◆ Instructions for the task:
Please print exactly the lines running from the one that contains "Me contacter (383, 2373)" to the end of the data, with both lines included.

◆ The data:

╭──

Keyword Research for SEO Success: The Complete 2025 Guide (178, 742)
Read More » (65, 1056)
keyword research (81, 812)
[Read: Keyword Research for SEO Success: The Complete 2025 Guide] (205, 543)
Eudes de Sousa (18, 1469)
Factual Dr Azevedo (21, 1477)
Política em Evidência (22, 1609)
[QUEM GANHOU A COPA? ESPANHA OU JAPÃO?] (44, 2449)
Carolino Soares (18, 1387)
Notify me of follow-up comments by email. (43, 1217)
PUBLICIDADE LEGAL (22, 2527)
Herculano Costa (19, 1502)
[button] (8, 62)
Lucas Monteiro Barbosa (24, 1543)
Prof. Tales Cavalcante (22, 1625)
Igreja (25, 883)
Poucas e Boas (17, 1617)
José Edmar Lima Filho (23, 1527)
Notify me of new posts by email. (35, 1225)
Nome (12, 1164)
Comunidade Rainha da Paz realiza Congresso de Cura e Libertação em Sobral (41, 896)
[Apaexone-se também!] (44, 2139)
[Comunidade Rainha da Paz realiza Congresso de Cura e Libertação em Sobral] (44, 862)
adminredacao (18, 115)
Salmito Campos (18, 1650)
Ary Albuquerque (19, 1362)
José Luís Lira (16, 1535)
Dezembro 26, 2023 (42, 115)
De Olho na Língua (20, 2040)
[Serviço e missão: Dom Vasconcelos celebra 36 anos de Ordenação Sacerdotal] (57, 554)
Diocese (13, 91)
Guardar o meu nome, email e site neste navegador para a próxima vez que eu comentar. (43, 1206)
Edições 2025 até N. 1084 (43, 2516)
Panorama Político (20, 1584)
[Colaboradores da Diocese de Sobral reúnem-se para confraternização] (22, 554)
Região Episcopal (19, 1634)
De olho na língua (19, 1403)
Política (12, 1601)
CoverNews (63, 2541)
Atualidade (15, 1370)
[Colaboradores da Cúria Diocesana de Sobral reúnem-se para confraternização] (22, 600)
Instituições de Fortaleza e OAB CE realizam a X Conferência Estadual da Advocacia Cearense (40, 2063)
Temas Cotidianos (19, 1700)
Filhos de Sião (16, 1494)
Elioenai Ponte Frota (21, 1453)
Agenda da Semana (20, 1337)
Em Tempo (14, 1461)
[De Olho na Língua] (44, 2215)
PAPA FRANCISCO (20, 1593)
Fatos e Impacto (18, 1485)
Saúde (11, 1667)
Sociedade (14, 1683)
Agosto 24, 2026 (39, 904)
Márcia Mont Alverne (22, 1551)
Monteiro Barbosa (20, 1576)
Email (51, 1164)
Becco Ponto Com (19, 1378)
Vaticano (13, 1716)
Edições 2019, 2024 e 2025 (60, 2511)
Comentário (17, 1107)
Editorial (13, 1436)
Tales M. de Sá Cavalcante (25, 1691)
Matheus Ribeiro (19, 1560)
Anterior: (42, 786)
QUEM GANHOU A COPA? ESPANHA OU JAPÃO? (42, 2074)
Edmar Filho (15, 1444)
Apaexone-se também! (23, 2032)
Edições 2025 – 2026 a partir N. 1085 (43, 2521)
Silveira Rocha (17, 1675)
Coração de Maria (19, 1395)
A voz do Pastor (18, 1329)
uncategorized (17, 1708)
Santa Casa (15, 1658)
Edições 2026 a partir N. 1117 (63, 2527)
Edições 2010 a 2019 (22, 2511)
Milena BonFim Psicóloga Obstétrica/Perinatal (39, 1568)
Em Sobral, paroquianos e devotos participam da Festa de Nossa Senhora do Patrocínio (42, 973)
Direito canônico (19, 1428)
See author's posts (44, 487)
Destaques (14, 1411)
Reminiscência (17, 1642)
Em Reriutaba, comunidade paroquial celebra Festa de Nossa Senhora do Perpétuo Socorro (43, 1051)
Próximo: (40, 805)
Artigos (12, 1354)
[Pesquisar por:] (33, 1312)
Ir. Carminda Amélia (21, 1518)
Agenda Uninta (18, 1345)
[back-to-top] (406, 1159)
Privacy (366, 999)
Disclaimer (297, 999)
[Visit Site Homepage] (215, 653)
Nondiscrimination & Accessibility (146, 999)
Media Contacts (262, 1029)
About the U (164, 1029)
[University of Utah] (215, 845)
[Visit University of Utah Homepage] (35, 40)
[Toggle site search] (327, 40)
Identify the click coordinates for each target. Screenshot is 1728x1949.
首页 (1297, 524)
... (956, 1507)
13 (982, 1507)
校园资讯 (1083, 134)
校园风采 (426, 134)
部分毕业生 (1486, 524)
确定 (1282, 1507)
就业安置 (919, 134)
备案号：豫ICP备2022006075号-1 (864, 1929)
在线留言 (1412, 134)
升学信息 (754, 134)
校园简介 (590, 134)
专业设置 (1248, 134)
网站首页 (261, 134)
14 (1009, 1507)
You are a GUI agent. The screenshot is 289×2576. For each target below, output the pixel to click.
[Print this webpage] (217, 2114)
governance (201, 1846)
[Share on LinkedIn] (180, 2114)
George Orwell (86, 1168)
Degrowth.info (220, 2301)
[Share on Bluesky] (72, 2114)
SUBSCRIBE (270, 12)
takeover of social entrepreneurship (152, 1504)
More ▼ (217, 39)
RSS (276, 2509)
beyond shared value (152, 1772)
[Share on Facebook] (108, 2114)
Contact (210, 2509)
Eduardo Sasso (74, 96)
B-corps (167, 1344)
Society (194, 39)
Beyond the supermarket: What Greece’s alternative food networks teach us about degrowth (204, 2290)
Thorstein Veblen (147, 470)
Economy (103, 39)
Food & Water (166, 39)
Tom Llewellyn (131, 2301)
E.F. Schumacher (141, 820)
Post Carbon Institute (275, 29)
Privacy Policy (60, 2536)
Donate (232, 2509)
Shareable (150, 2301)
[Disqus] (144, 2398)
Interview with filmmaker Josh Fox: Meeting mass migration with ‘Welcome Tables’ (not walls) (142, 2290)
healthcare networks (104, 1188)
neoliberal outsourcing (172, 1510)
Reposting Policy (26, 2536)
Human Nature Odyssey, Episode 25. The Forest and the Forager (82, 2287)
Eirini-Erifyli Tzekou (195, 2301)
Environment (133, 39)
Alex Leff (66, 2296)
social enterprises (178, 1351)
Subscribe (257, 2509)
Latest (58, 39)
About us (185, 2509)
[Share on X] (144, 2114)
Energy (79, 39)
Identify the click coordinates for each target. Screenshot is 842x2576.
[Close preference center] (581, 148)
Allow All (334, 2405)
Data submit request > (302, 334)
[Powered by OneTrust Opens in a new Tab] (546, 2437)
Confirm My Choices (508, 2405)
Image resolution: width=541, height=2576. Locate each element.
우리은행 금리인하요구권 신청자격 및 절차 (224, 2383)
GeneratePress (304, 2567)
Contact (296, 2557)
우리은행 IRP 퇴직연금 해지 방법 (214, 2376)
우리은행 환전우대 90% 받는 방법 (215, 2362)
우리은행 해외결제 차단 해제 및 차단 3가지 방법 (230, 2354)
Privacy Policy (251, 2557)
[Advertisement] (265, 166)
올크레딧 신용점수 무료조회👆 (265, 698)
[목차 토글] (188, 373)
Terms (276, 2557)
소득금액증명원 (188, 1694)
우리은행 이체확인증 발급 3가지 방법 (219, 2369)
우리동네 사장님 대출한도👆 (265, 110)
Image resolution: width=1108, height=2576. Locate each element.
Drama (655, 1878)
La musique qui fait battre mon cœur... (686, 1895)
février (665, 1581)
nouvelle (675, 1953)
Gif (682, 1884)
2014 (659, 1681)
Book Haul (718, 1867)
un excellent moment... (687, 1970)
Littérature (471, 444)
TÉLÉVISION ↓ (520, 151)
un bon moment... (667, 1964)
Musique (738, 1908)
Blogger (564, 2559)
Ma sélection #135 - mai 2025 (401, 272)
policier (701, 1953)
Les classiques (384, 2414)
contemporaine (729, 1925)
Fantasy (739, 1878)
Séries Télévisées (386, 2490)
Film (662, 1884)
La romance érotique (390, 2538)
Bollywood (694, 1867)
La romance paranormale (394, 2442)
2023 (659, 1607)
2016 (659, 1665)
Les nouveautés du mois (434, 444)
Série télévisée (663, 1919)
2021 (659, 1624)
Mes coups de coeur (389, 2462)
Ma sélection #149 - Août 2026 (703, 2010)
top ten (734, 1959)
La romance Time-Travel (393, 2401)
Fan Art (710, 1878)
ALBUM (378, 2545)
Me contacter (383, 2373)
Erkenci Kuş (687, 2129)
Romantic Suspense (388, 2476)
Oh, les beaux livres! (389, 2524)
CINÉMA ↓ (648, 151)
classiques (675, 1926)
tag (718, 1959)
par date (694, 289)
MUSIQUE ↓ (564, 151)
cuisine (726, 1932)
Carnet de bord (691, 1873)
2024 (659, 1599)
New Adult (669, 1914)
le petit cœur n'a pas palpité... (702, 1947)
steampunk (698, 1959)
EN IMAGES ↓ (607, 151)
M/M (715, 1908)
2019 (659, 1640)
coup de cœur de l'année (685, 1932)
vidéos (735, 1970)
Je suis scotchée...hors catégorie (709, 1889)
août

╰──

◆ Exercise response:
Me contacter (383, 2373)
Erkenci Kuş (687, 2129)
Romantic Suspense (388, 2476)
Oh, les beaux livres! (389, 2524)
CINÉMA ↓ (648, 151)
classiques (675, 1926)
tag (718, 1959)
par date (694, 289)
MUSIQUE ↓ (564, 151)
cuisine (726, 1932)
Carnet de bord (691, 1873)
2024 (659, 1599)
New Adult (669, 1914)
le petit cœur n'a pas palpité... (702, 1947)
steampunk (698, 1959)
EN IMAGES ↓ (607, 151)
M/M (715, 1908)
2019 (659, 1640)
coup de cœur de l'année (685, 1932)
vidéos (735, 1970)
Je suis scotchée...hors catégorie (709, 1889)
août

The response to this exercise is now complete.